Yep, we hear this argument all the time, to the point of saying displacement is assumed to be true. But is it really? What happened in England?
Suicide rates plummeted. What's even more fascinating is they plummeted at the same rate to the declining use of town gas. The act of suicide wasn't displaced. That article linked above from Shortform puts it best:
If suicide could be displaced, it would mean that a suicidal person would be just as likely to commit suicide no matter what methods were readily available to them. The rate of suicides would be relatively steady over time.
The alternative possibility, the coupling theory, would assume that suicide is coupled to a particular context, such as the availability of carbon monoxide. If suicide is a coupled behavior, it would mean that to commit suicide does not only require a depressed person—it requires a depressed person, in a particular mindset, with a particular means of killing themselves readily accessible. The rate of suicides would vary as contexts changed over time.

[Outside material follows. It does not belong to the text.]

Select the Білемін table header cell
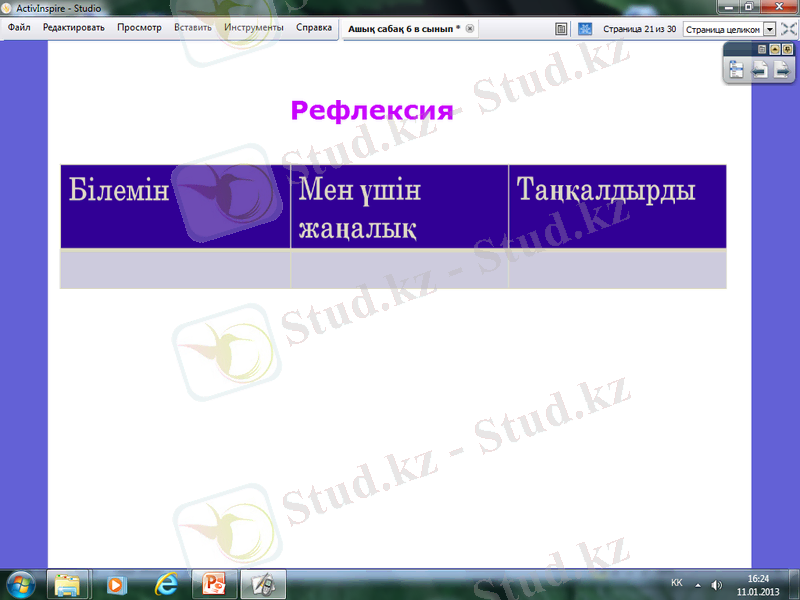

If you haven't guessed, coupling is what in fact happened in England. It, not displacement, also happens with crime, Gladwell demonstrates. Time and time again, all over the world. That article closes with this:
Understanding coupling theory and how the context of a method affects the behavior of suicide can help you understand Sylvia Plath’s complex character. She wasn’t just a doomed genius destined to commit suicide. She was a woman who tragically lived in a particular time and place that allowed her to easily commit suicide.
That near-perfectly describes the kid who killed all those innocent children and two teachers yesterday. A disturbed boy who grew up in what could be termed (for lack of a better one and with very limited knowledge of his background) a broken home, who lived in a state within a country that prides itself with having the most lax gun control laws in the world that allowed him to easily purchase automatic weapons and carry out his demented idea.
Taking Gladwell's coupling theory into consideration, if even one barrier (say, a waiting period) was in place to stop him or make it harder to acquire that kind of needless weapon, the question becomes: would he have done it? How about two barriers, or three?
If history is any indication, it would very likely have stopped him. And all those children and those teachers would still be smiling, and laughing, and playing.